• **Element and text location data**
· · · ·

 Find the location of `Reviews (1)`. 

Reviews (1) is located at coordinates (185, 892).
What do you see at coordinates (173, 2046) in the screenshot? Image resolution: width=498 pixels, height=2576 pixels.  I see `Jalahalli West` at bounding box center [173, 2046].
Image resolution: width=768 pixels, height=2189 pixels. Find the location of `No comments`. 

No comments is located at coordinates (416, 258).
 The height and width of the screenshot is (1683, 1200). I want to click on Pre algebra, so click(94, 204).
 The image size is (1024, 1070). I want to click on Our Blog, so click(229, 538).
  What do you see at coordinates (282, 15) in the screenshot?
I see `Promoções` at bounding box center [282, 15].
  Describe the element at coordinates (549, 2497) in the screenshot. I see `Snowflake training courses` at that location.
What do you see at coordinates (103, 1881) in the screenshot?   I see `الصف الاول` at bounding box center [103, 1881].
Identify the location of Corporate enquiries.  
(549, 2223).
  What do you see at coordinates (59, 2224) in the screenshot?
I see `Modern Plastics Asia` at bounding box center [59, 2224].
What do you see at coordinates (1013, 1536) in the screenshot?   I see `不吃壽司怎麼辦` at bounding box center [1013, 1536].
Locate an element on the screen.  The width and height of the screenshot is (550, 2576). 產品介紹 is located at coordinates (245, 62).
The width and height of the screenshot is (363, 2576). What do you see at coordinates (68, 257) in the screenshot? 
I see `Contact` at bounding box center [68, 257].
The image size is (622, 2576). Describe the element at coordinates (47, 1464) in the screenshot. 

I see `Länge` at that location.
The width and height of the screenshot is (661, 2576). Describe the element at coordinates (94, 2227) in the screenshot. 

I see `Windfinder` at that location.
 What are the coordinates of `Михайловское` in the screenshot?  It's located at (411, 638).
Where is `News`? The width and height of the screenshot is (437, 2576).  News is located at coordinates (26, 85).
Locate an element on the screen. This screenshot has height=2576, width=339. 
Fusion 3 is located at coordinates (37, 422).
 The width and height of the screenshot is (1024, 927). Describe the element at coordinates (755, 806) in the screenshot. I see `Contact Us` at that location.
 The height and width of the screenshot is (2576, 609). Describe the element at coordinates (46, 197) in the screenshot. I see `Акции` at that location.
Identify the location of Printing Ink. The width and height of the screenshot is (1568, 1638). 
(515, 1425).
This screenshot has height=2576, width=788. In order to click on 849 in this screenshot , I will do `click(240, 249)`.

· · · ·

• **CHALLENGE**
Copy the items word for word, starting at the line that contains "What do you see at coordinates (103, 1881)" and ending after the line that contains "coordinates (26, 85).".

• **RESULT FOR THIS EXERCISE**
What do you see at coordinates (103, 1881) in the screenshot?   I see `الصف الاول` at bounding box center [103, 1881].
Identify the location of Corporate enquiries.  
(549, 2223).
  What do you see at coordinates (59, 2224) in the screenshot?
I see `Modern Plastics Asia` at bounding box center [59, 2224].
What do you see at coordinates (1013, 1536) in the screenshot?   I see `不吃壽司怎麼辦` at bounding box center [1013, 1536].
Locate an element on the screen.  The width and height of the screenshot is (550, 2576). 產品介紹 is located at coordinates (245, 62).
The width and height of the screenshot is (363, 2576). What do you see at coordinates (68, 257) in the screenshot? 
I see `Contact` at bounding box center [68, 257].
The image size is (622, 2576). Describe the element at coordinates (47, 1464) in the screenshot. 

I see `Länge` at that location.
The width and height of the screenshot is (661, 2576). Describe the element at coordinates (94, 2227) in the screenshot. 

I see `Windfinder` at that location.
 What are the coordinates of `Михайловское` in the screenshot?  It's located at (411, 638).
Where is `News`? The width and height of the screenshot is (437, 2576).  News is located at coordinates (26, 85).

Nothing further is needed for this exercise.